[Start DOCUMENT EXTRACT]

Setting the camera to Adobe RGB will mean a better histogram.


----------



## GarfieldKlon (Nov 3, 2013)

Ok, so I should choose ProPhotoRGB in LR "editing in..." and in PS? But this only make sense if I'm editing NEFs? But what should I do with the JPGs which I want to edit in PS? Change the color space evertime? 
And is it not totally useless to use ProPhotoRGB because the printing services almost always use the smaller sRGB?


----------



## bobrobert (Nov 3, 2013)

I have LR & PS set up for Prophoto and when I am finished editing an image I press f7 on my keyboard - part of an action - and the file is converted - note not assigned - to Adobe RGB. If you open a jpeg in PS there will be a mismatch pop up warning you the colour space is Prophoto. Also some might question why you are editing jpegs when you know how to edit Nef's?


----------



## clee01l (Nov 3, 2013)

GarfieldKlon said:


> Ok, so I should choose ProPhotoRGB in LR "editing in..." and in PS? But this only make sense if I'm editing NEFs? But what should I do with the JPGs which I want to edit in PS? Change the color space evertime?
> And is it not totally useless to use ProPhotoRGB because the printing services almost always use the smaller sRGB?

[End DOCUMENT EXTRACT]
[Start DATASET EXCERPT]

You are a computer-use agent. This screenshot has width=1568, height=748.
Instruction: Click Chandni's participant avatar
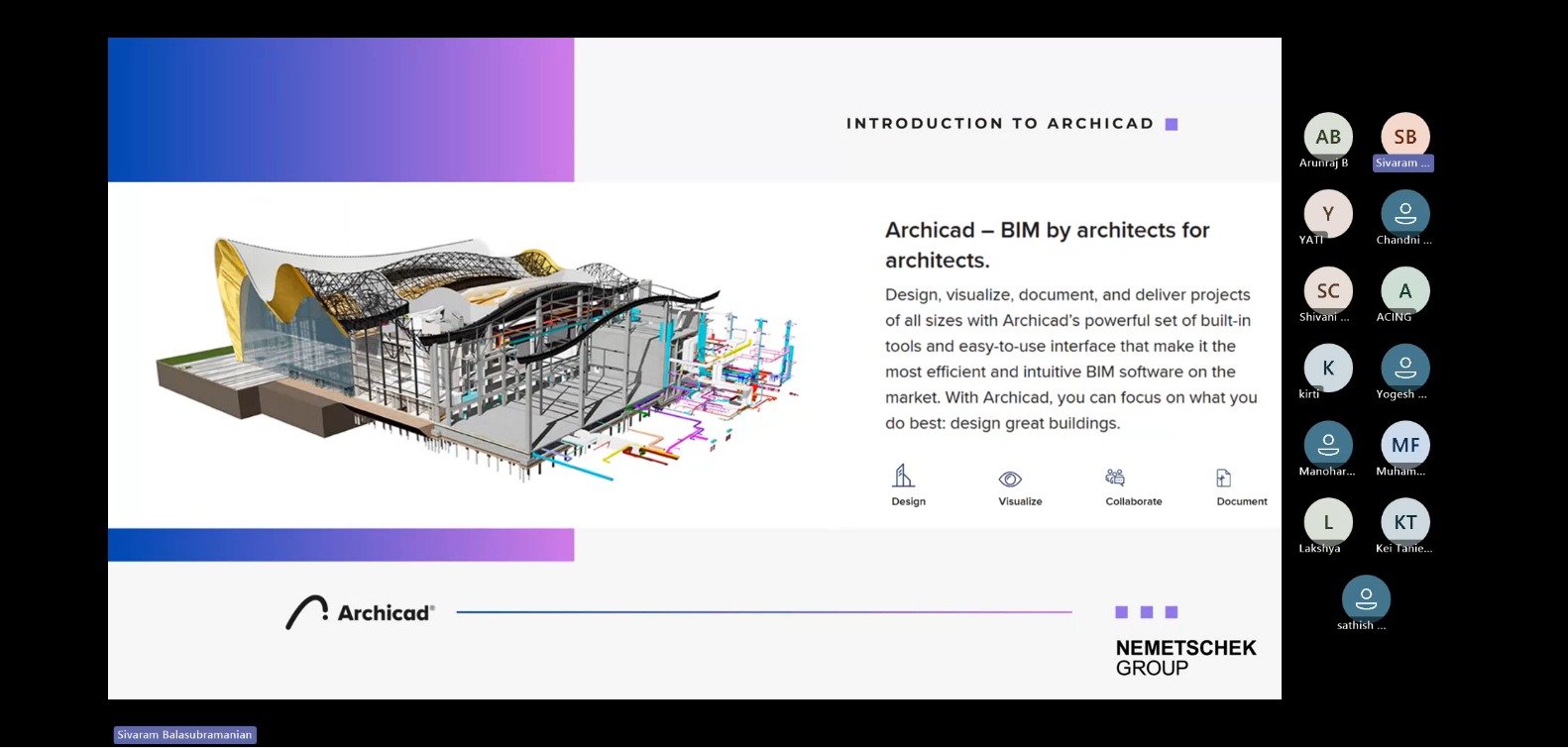[1404, 213]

[End DATASET EXCERPT]

### ACTIONS TO TAKE
#1 In the color space thread, which key does bobrobert press when he finishes editing an image?
#2 Using the color space thread, say whether each statement agrees with it, and quote the deciding words:
(a) bobrobert's action assigns Adobe RGB to the file.
(b) GarfieldKlon says printing services almost always use sRGB.
(c) bobrobert has LR and PS set up for Adobe RGB.

### PER-TASK OUTPUTS
#1 f7

#2
(a) No: "the file is converted - note not assigned - to Adobe RGB"
(b) Yes: "the printing services almost always use the smaller sRGB"
(c) No: "I have LR & PS set up for Prophoto"